There are various signs and symptoms of ectopic pregnancy. Pain in the abdomen or pelvis can accompany an ectopic pregnancy. The pain in the abdomen can also occur on one side only Women can also experience sharp pain in the neck or the shoulders.
Fainting, dizziness, vaginal bleeding and rectal pressure are also possible if the fertilized egg remains outside of the uterus. If the sharp pain lasts for more than 5 minutes then you should inform your doctor about it.
What is the Treatment for Ectopic Pregnancy?

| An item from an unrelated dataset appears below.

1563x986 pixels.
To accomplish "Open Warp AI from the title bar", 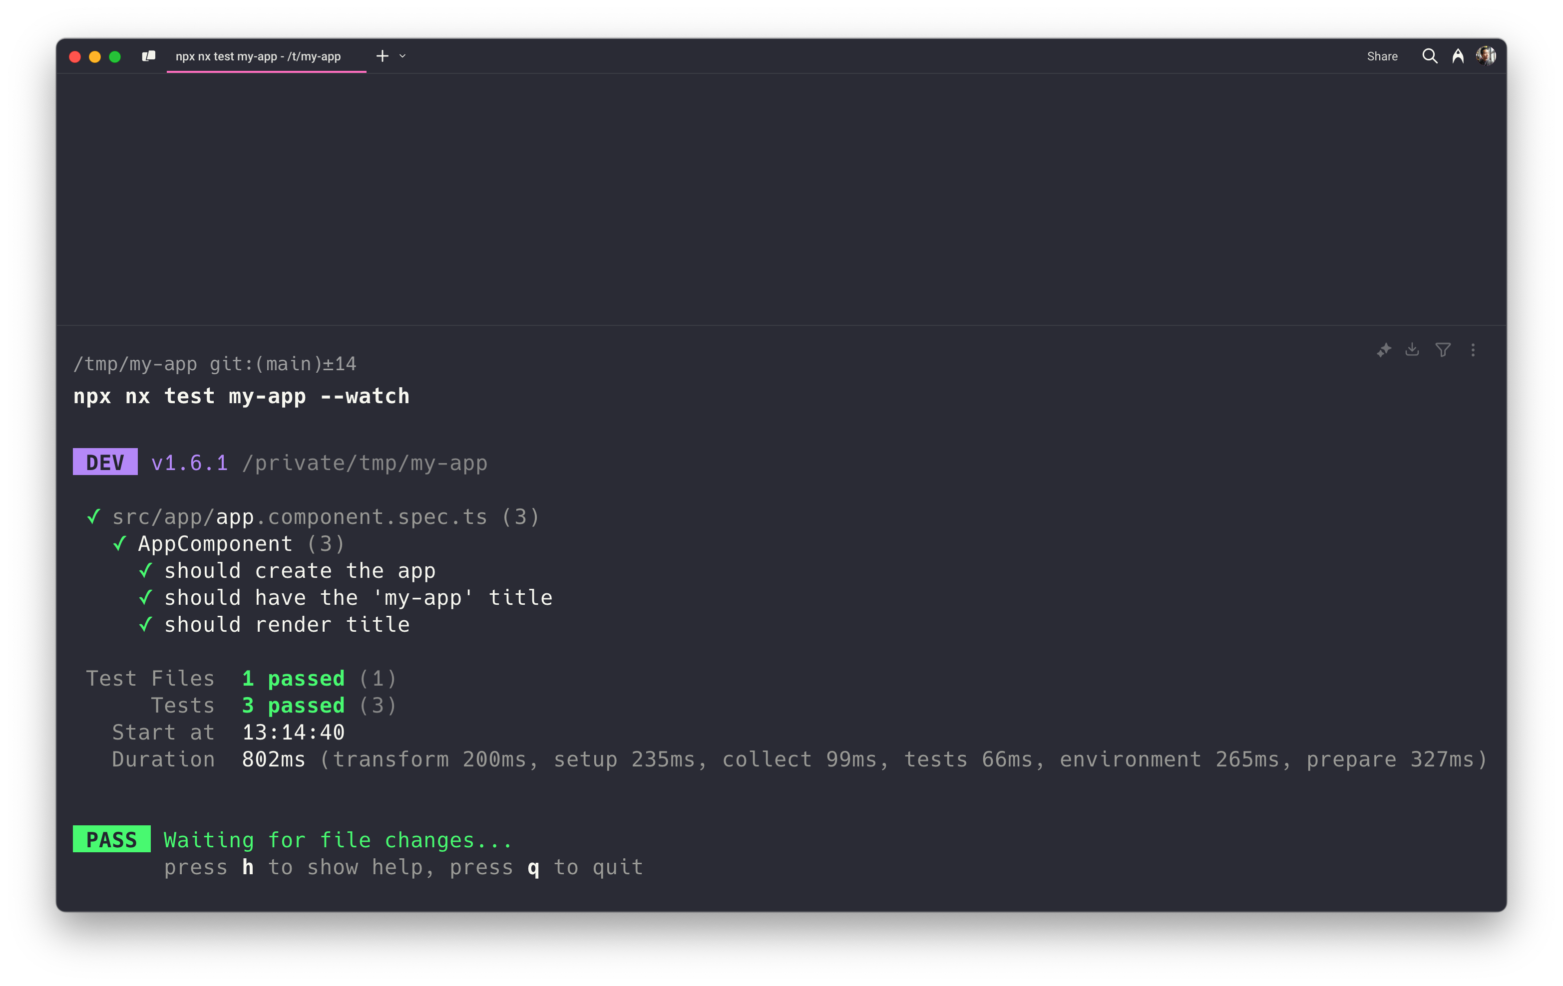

The embryo won’t grow to term in an ectopic pregnancy. The treatment involves removal of the embryo from the body as it poses a risk to the health of the mother. The doctor will determine the treatment course depending on the location of the embryo.Medicine is prescribed to stop the tube from rupturing. If the tube has already ruptured, surgery may be necessary to treat it. Laparotomy is the surgical procedure that is performed to remove the embryo and repair internal damage in the reproductive organs. Very rarely a second surgery is required. If the tube is considerably damaged, the doctor may remove all or part of it during the surgery.
Rest and recuperation is required after surgery. Women undergoing laparotomy will need to avoid strenuous activities for a week or two after surgery until the recovery is complete.
Risk factors for ectopic pregnancy include endometriosis, multiple abortions, smoking, pregnancy despite use of intrauterine device and use of fertility medicines. Women who have a history of sexually transmitted infections/diseases (STIs/STDs) are also at a greater risk of having ectopic pregnancies. The same applies to women who are older than 35 years and pregnant.
If you are planning to become pregnant, talk to your doctor and get an assessment of your overall health. Regular visits to the doctor for screening tests for STDs and gynecological exams can minimize the risks of ectopic pregnancies.